En el año 2022 se observó a nivel mundial un aumento de casos de infecciones por EGA. En los Países Bajos se observó un aumento de siete veces en el número de infecciones notificables por EGA en niños de 0 a 5 años en comparación con los años previos a la pandemia por COVID-19 14, 15). En nuestra población el aumento de infecciones por esta bacteria fue notorio y fue alertado por el Ministerio de Salud en diciembre 2022, que notificó a la Organización Panamericana de la Salud / Organización Mundial de la Salud (OPS/OMS) sobre el aumento de enfermedad invasiva por EGA, registrándose 21 ingresos hospitalarios por esta causa, sin nexo epidemiológico, de los cuales 8 fallecieron 16 17).
Existe conocimiento de que la identificación y el tratamiento antibiótico oportuno de la infección por EGA, acorta la evolución de la enfermedad, reduce la transmisión entre individuos y previene la fiebre reumática aguda. A este caso se le indicó tratamiento en la primera consulta con amoxicilina pero la recibió en forma irregular por lo cual no se asegura su eficacia 4).
El tratamiento para la FRA se inició con AAS a dosis de 80-100mg/kg/día vía oral cada 6 horas. El mismo se mantiene por 4 a 12 semanas según la respuesta clínica, (para el tratamiento sintomático de la artritis y reducir la incidencia de ECR). Se indicó además penicilina benzatínica intramuscular a 600.000UI para erradicar el EGA de la vía respiratoria superior. Luego continúa con una dosis mensual de penicilina benzatínica intramuscular a 600.000UI hasta cumplir los 5 años de vida para la profilaxis secundaria 1.

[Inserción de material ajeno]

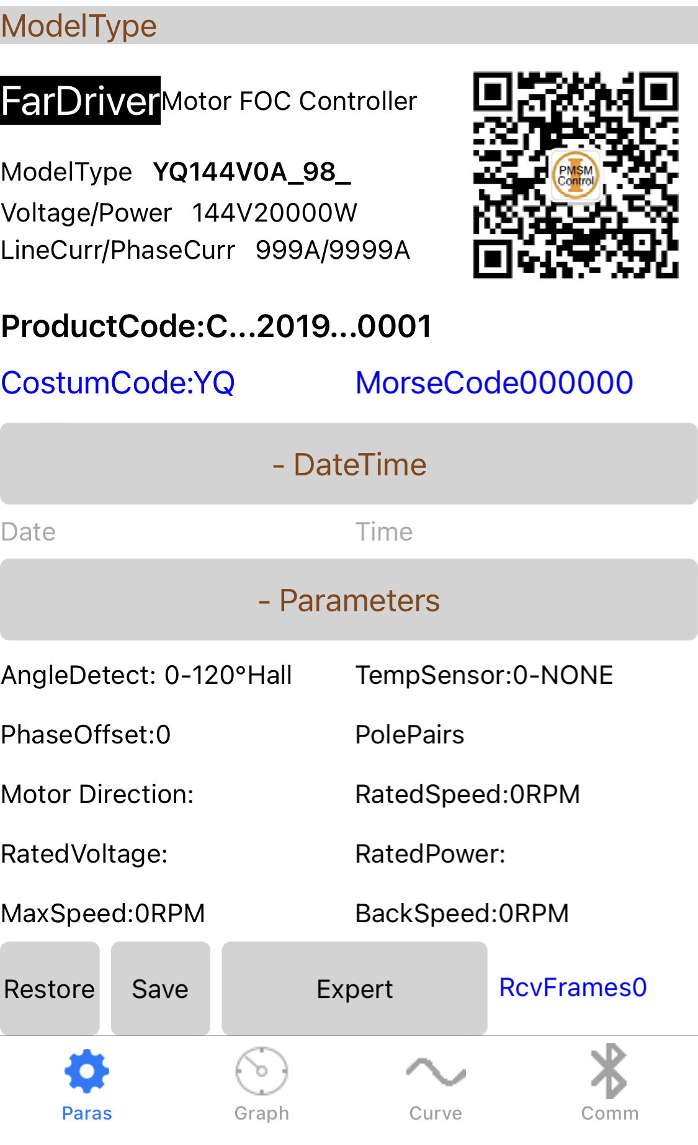This screenshot has height=1145, width=698.
Task: Tap the MorseCode000000 link
Action: click(x=494, y=382)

Las secuelas a largo plazo de la FRA se limitan al corazón, resolviéndose el resto de los síntomas sin secuelas. La profilaxis secundaria se recomienda para prevenir la endocarditis infecciosa y evitar las recidivas 4).
El pronóstico de estos pacientes depende de las manifestaciones clínicas presentes en el momento del episodio inicial, de la gravedad del mismo y de la presencia de recurrencias. Cuanto más grave es la afectación cardiaca inicial, mayor es el riesgo de cardiopatía residual (4).
En este caso, no presentó carditis al diagnóstico, lo cual mejora el pronóstico. No obstante, su pronóstico dependerá del cumplimiento de los controles y la profilaxis secundaria debido a sus antecedentes personales (control en salud irregular y esquema de vacunación no vigentes).
Ante la creciente circulación de EGA en la población del país, el Ministerio de Salud Pública de la República Oriental de Uruguay se encuentra realizando acciones para fortalecer la vigilancia y notificación, así como educar a la población ante la sospecha de infección y sobre las medidas de prevención 16).
Conclusión
La FRA es causada por un proceso inflamatorio-inmunológico secundario a la infección por EGA.
Dada la baja frecuencia de esta entidad, es habitual que se planteen inicialmente otros diagnósticos como el de infección osteo-articular tal como ocurrió en este caso.
La gravedad y el pronóstico están determinados por el compromiso cardíaco que este paciente no presentó. En el contexto epidemiológico actual, resulta necesario sospechar el diagnóstico de FRA, lo que facilitará el diagnóstico precoz y el correcto abordaje terapéutico.